Throughout my childhood and adolescence the emotional lessons I was learning at home were paralleled by the spiritual lessons I was learning in church (Catholic) and in school (Catholic). While I was learning at home that I had to earn my parents’ love and acceptance by what I did, I was learning in church and in school that I also had to earn my way into heaven. Church and school were virtually interchangeable. We would frequently attend Mass during the school day, and religion was part of the curriculum.

I learned that my salvation was dependent on what I did (good works) not on what Christ did for me. I learned a very complex system of checks and balances in which certain types and amounts of good works and penance made up for certain sins, and sins were divided into categories of venial and mortal. I learned that if I died with mortal sins on my soul that I had not sufficiently made up for with good works and penance, then I would spend time suffering in purgatory to purge my soul of these sins. The amount of time I would spend in purgatory would depend on where I was in this check-and-balance system regarding sins and good deeds at the time of my death. This greatly increased my anxiety and contributed significantly to my sense of not being able to measure up no matter what I did. Due to this I was not only afraid of life on earth, I was also afraid of life in the hereafter.

My picture of God was of a very cold, distant, critical God who didn’t care about how I felt or what I needed, and who had very high expectations of me, so high it was doubtful I would ever reach them, and he wouldn’t love me or welcome me home unless I achieved them. He certainly was not someone I could trust or depend on. He was someone to be afraid of and stay away from.

During my early adulthood, I drifted away from church and away from God.

Excerpt from manuscript I’m working on:

When God designed our bodies he instilled in us a natural healing process for when we get injured or when we get sick. Just watch the way a cut heals for an example of this.

The healing process doesn’t always happen in the way or the timing that we want though. This is because we are not in charge of our own healing, God is. The healing is God’s choice, it’s always God’s choice.

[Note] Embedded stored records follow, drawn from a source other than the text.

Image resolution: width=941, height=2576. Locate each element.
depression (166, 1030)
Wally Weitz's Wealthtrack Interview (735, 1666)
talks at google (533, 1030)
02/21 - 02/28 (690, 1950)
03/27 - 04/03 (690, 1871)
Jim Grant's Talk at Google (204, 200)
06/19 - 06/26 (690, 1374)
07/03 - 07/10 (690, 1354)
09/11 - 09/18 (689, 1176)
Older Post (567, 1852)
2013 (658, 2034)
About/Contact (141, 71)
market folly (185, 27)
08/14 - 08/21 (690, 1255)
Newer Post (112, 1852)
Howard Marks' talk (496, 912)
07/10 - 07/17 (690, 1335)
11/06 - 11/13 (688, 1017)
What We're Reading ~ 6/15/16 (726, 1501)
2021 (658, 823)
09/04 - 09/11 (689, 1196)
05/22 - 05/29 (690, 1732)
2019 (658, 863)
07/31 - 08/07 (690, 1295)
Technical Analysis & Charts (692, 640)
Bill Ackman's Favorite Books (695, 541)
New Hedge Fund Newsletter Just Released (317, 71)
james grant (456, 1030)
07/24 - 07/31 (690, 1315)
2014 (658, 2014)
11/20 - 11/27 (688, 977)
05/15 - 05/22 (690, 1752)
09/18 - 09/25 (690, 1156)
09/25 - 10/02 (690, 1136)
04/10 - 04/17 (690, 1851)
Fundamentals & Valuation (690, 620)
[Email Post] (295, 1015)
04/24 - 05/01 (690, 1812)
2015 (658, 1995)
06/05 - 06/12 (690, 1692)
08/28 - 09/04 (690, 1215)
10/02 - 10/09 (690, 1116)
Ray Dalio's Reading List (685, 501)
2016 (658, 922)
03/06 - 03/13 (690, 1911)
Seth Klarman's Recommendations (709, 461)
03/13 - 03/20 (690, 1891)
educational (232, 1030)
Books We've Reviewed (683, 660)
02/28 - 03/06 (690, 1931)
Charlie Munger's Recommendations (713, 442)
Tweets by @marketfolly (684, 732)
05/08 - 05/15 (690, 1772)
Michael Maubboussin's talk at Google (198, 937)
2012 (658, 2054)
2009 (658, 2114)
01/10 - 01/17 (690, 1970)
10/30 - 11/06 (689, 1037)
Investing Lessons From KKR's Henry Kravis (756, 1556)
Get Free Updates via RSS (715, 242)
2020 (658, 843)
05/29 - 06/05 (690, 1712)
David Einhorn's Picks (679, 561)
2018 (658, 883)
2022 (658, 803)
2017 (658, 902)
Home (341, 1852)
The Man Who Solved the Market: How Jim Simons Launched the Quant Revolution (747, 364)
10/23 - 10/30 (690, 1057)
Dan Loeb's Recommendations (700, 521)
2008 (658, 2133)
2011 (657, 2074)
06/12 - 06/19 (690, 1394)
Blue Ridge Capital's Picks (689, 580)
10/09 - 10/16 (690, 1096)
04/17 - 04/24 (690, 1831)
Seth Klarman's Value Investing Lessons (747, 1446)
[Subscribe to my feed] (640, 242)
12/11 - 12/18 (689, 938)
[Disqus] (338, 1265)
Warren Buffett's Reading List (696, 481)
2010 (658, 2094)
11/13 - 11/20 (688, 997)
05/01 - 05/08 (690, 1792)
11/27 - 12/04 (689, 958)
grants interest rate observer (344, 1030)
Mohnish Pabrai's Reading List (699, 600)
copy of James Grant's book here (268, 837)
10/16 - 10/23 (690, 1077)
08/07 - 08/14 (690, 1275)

For example, God may choose not to heal the physical or mental illness. He may choose, instead, to give us the inner strength, peace, and resources to cope with the illness.

When it comes to emotional and spiritual wounds, however, I believe that God wants to heal us. I believe he wants to heal us so we can be effective instruments in furthering his work in the world in the specific way he chose for us to do that. In his book, The Purpose Driven Life, Rick Warren states “Before God created you, he decided what role he wanted you to play on earth. He planned exactly how he wanted you to serve him, and then he shaped you for those tasks. You are the way you are because you were made for a specific ministry.”

God wants us to fulfill the purpose he chose for us, and he wants us to fulfill it effectively. Therefore, he gave us the skills, abilities, talents, and gifts to fulfill that purpose. In addition, he gave us a passion to do it. By giving us everything we need to fulfill his purpose for our life, he wired us to succeed. We will not succeed however, if we are unhealthy emotionally and/or spiritually. Therefore, if we want to successfully walk in God’s specific will for our lives, it is imperative that we allow God to heal our emotional and spiritual wounds.

Remember though … God is a gentleman. Just as he doesn’t force his invitations for relationship on us, he also doesn’t force his healing on us. He gave us free will. This means we have the power to make choices, and the choices we make can either allow God to heal us or can hinder him from healing us. Our choices can either facilitate the natural healing process or can block it.